Se tornassero indietro nel tempo, al momento dell’iscrizione alla scuola superiore, il 55% circa dei giovani diplomati rifarebbe la stessa scelta. Il dato può essere letto in termini positivi, visto che più della metà confermerebbe la propria opzione, ma anche in termini critici, perché il restante 45% oggi non compirebbe la stessa scelta. Coloro che pongono in discussione il loro percorso di studi sono pur sempre molti.

Per quanto riguarda le attività di educazione civica, esse sono diffuse in quasi tutte le scuole e generalmente registrano un ampio consenso tra gli alunni, ancorché questi ultimi richiedano ulteriori approfondimenti in tema di sviluppo sostenibile e di educazione, conoscenza e tutela del patrimonio ambientale, a conferma del fatto che i giovani odierni, più di quelli delle generazioni passate, possiedono una chiara consapevolezza dei rischi che corre il nostro pianeta.

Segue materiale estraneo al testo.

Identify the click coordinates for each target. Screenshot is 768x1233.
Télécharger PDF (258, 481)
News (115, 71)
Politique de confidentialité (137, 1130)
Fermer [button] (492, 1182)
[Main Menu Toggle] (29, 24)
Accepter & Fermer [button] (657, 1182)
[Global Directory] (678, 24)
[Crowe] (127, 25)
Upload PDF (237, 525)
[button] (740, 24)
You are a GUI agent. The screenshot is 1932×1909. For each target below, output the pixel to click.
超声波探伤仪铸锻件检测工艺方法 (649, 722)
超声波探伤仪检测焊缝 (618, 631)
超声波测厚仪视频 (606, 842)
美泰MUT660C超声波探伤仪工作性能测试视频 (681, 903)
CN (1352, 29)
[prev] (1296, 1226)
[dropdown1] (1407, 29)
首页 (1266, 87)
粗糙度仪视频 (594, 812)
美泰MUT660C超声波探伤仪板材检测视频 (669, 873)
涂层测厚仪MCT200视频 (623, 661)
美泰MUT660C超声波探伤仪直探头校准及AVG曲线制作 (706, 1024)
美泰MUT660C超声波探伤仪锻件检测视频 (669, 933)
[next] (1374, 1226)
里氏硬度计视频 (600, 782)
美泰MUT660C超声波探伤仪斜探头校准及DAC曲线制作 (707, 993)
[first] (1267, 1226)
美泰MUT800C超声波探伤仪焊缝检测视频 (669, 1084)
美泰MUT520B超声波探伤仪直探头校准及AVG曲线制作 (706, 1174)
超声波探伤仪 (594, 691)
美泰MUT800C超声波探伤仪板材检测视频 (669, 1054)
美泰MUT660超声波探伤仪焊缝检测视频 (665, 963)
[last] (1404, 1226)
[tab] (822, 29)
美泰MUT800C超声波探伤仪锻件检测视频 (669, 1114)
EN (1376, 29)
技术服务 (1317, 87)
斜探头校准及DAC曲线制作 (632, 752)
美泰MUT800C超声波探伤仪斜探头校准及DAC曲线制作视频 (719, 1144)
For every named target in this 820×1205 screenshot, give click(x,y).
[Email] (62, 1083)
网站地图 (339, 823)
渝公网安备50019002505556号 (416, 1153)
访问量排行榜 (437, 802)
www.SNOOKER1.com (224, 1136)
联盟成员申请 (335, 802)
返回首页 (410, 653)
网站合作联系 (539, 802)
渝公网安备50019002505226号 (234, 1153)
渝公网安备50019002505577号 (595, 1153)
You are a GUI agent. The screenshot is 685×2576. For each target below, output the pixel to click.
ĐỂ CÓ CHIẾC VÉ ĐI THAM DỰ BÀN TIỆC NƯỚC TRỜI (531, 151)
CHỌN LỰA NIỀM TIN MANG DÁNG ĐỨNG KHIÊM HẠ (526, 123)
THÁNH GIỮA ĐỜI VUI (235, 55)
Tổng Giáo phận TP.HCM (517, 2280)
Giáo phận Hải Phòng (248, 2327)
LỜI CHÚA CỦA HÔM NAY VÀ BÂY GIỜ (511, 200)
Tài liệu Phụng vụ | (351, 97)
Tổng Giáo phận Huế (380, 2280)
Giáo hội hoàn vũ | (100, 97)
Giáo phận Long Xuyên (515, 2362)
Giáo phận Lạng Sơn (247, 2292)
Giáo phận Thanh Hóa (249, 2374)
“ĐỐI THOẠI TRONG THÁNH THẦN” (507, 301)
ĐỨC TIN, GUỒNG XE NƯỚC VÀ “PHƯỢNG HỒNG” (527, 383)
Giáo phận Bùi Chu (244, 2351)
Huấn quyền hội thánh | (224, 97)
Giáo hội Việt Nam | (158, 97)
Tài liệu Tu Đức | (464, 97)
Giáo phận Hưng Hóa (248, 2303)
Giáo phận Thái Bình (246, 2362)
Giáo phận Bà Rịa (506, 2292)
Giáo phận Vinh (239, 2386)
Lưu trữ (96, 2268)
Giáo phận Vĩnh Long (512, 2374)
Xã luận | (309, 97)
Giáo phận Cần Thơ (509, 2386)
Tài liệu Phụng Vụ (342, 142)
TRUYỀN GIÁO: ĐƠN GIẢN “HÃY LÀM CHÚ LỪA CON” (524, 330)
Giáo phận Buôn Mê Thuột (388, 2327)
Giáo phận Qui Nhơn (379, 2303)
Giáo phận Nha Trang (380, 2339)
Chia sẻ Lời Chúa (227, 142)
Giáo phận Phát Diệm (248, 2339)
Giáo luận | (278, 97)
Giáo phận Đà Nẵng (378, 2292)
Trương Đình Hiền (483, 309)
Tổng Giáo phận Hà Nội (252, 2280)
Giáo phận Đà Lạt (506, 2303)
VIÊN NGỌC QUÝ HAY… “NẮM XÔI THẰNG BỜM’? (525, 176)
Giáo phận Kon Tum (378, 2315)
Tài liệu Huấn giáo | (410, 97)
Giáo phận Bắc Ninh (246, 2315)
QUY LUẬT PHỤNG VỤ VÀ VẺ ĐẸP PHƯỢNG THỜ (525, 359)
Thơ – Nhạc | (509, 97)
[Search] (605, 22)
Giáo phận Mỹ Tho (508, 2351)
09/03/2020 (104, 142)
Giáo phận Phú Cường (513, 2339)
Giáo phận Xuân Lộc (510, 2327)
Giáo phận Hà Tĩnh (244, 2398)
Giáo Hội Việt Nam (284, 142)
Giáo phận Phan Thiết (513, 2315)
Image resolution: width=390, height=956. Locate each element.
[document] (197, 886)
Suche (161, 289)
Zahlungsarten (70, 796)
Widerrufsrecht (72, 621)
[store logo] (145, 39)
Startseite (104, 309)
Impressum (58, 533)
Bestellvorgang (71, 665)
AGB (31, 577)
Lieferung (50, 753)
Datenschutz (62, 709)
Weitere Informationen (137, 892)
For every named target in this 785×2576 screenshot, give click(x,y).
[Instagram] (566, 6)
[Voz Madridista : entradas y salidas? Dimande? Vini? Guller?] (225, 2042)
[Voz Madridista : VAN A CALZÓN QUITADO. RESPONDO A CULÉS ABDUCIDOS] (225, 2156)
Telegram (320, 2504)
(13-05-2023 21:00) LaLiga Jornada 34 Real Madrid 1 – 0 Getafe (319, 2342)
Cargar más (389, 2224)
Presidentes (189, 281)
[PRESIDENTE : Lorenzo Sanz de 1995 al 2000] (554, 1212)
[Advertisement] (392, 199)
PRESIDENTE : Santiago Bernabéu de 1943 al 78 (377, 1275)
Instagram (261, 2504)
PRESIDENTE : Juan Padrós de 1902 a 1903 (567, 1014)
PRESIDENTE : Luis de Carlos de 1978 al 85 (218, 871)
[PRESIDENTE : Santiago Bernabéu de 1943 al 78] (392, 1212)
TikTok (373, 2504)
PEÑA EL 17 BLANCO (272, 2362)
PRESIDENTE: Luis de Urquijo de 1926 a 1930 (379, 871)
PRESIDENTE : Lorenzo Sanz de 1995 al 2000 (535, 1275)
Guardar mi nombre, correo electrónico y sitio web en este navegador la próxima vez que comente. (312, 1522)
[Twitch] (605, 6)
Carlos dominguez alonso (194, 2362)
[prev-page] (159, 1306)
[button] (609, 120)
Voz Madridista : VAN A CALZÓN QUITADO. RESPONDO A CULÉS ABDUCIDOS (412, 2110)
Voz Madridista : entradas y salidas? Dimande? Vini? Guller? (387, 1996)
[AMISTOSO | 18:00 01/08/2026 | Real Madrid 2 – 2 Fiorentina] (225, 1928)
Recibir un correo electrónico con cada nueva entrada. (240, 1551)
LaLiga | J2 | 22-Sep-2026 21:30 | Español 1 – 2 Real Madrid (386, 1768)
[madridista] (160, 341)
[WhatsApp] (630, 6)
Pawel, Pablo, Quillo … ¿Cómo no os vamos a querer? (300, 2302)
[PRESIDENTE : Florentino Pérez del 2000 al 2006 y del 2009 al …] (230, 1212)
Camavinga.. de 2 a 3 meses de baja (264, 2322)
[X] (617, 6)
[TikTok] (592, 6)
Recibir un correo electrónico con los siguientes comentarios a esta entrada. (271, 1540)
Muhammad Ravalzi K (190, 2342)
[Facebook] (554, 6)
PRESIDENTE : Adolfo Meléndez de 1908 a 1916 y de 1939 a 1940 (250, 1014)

Molto interessanti, infine, sono gli item indirizzati ad analizzare il rapporto che gli alunni hanno avuto con la didattica a distanza, adottata dalle scuole (non tutte) nel periodo del lockdown. Se la stragrande maggioranza degli alunni (il 72,3%) riconosce ad essa una minore efficacia rispetto a quella effettuata in presenza (ritiene cioè che la preparazione raggiunta sia stata inferiore rispetto a quella che avrebbe raggiunto se non ci fosse stata l’emergenza), il 36,5% giudica che sarebbe utile continuare ad usarla. Addirittura la quota degli alunni dei tecnici favorevole al mantenimento di una tale didattica è di poco inferiore al 40%.

Sul piano interpretativo, dunque, se è facile dedurre che c’è una forte maggioranza a favore del ripristino della tradizionale didattica, non lo è altrettanto fare i conti con coloro che sono a favore del mantenimento della Dad, il cui giudizio pare sostanzialmente divergere dalle scelte ministeriali e sindacali assolutamente negazioniste. Ancorché il terzo degli alunni a favore rappresenti una netta minoranza rispetto alla restante percentuale, esso è comunque un dato significativo, considerato il fatto che la Dad è stata sviluppata senza che vi fosse una adeguata preparazione tecnica e didattica da parte dei docenti. In conclusione, c’è da chiedersi se la didattica a distanza, qualora vi fossero altre condizioni attuative, sarebbe comunque inutilizzabile, come vuole il mainstream scolastico, oppure no, come invece suggerirebbe il buon senso.